In de Heilige Schrift is soms van nieren sprake in letterlijken zin, vooral bij de offeranden van dieren (Lev. 3 : 4 en 4 : 9). Maar meestal worden deze organen in zielkundigen zin genoemd als oorsprong en zetel van de innerlijkste gevoelens en genegenheden van den mensch. Dit moeten we niet zoo opvatten, alsof een deel van onze ziel gezeteld is in onze nieren, een ander deel, b.v. het verstand in ons hoofd, en ons gemoed in ons hart; dan denken we van onze ziel te stoffelijk. Onze ziel is een ondeelbaar wezen. Maar wel mogen we aannemen, dat onze ziel niet alleen ons lichaam in stand houdt en regeert, maar dat oók verschillende organen in nauwer verband staan met verschillende functies (werkzaamheden) van onze ziel. Bovendien, de nieren liggen zoo diep verscholen achter in onze buikholte, het zijn daar de diepst liggende organen; zoo ook worden de diepste roerselen van onze ziel aangeduid door het woord nieren.

Die nieren worden geprikkeld en pijnlijk aangedaan door den voorspoed der goddeloozen (Ps. 73 ; 21) en gespleten van smart door onheil en tegenspoed (natuurlijk niet in letterlijken maar in dichterlijken, figuurlijken zin) (Job 16 : 13). Zij zijn de zetel van het diepste verlangen (Job 19 : 27) en van de innerlijkste vreugde (Spr. 23 ; 16). Zij onderwijzen (waarschuwen, vermanen en bestraffen) ook den vrome des nachts, als hij in stilte bij zichzelven vertoeft en in het diepst zijner ziel de stem Gods hoort (Ps. 16 : 7).

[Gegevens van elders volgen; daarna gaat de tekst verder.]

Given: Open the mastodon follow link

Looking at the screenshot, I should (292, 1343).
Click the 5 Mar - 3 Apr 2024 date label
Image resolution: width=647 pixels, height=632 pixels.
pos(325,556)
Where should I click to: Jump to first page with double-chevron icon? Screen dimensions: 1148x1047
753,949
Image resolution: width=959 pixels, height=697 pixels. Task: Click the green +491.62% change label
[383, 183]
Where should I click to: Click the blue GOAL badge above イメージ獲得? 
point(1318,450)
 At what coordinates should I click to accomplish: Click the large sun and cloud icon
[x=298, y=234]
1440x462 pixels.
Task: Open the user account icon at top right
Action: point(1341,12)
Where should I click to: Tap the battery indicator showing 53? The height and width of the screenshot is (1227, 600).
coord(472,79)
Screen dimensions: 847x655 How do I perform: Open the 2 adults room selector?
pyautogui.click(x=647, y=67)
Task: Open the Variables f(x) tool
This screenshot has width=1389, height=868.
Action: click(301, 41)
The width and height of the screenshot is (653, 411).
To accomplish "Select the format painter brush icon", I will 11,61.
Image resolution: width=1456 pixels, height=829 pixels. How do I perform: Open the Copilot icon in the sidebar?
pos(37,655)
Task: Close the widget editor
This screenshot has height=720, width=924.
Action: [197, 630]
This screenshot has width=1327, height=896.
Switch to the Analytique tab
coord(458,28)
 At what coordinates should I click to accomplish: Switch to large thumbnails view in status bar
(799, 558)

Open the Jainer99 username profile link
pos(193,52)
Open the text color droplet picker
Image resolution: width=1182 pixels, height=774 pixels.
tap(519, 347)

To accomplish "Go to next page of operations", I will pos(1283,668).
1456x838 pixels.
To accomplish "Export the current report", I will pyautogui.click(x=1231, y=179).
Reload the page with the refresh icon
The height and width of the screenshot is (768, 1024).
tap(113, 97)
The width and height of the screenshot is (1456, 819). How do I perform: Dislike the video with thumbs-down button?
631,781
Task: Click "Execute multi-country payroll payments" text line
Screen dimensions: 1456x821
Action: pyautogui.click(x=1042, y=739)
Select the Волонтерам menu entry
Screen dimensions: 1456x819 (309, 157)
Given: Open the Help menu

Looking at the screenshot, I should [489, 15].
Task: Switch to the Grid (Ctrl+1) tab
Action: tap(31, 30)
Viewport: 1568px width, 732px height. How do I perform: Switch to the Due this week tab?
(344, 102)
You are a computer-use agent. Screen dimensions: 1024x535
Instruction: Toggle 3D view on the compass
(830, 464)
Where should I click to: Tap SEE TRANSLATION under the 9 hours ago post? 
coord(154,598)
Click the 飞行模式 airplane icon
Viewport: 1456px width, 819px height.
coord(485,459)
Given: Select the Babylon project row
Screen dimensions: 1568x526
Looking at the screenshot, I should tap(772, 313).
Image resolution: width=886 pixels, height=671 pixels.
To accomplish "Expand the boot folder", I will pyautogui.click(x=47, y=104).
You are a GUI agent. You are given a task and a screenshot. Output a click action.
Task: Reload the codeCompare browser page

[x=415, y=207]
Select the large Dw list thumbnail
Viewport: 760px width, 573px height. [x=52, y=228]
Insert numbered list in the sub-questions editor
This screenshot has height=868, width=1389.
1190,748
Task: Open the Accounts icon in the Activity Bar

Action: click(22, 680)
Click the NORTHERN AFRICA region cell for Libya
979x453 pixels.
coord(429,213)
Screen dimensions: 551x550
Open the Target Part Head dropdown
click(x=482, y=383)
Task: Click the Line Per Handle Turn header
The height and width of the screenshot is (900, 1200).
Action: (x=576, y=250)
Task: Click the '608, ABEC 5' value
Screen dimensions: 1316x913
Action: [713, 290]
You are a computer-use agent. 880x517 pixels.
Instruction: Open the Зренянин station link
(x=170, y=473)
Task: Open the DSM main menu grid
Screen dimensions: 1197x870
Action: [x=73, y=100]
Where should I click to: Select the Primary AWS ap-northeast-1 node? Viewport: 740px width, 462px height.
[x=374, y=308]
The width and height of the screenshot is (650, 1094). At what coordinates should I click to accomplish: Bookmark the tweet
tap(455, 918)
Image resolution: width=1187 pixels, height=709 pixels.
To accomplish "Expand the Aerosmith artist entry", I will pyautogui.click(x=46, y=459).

Als de Schrift dan ook te kennen wil geven, dat er in het verborgenste wezen van den mensch volstrekt niets voor God verborgen is, dan getuigt zij, dat de Heere de harten en nieren ziet en kent, proeft en doorgrondt (Jer. 11 : 20; 17 : 10; 20 : 12; Ps. 26 : 2; Openb. 2 : 23). En terwijl de rechtvaardige bidt, dat God zijn hart en nieren onderzoeken zal (Ps. 7 :10; 26 : 2) wordt van den goddelooze gezegd, dat God wel nabij is in hunnen mond, maar dat hij verre is van hunne nieren (Jer. 12 : 2). (Bavinck, Bijbelsche en religieuze psychologie).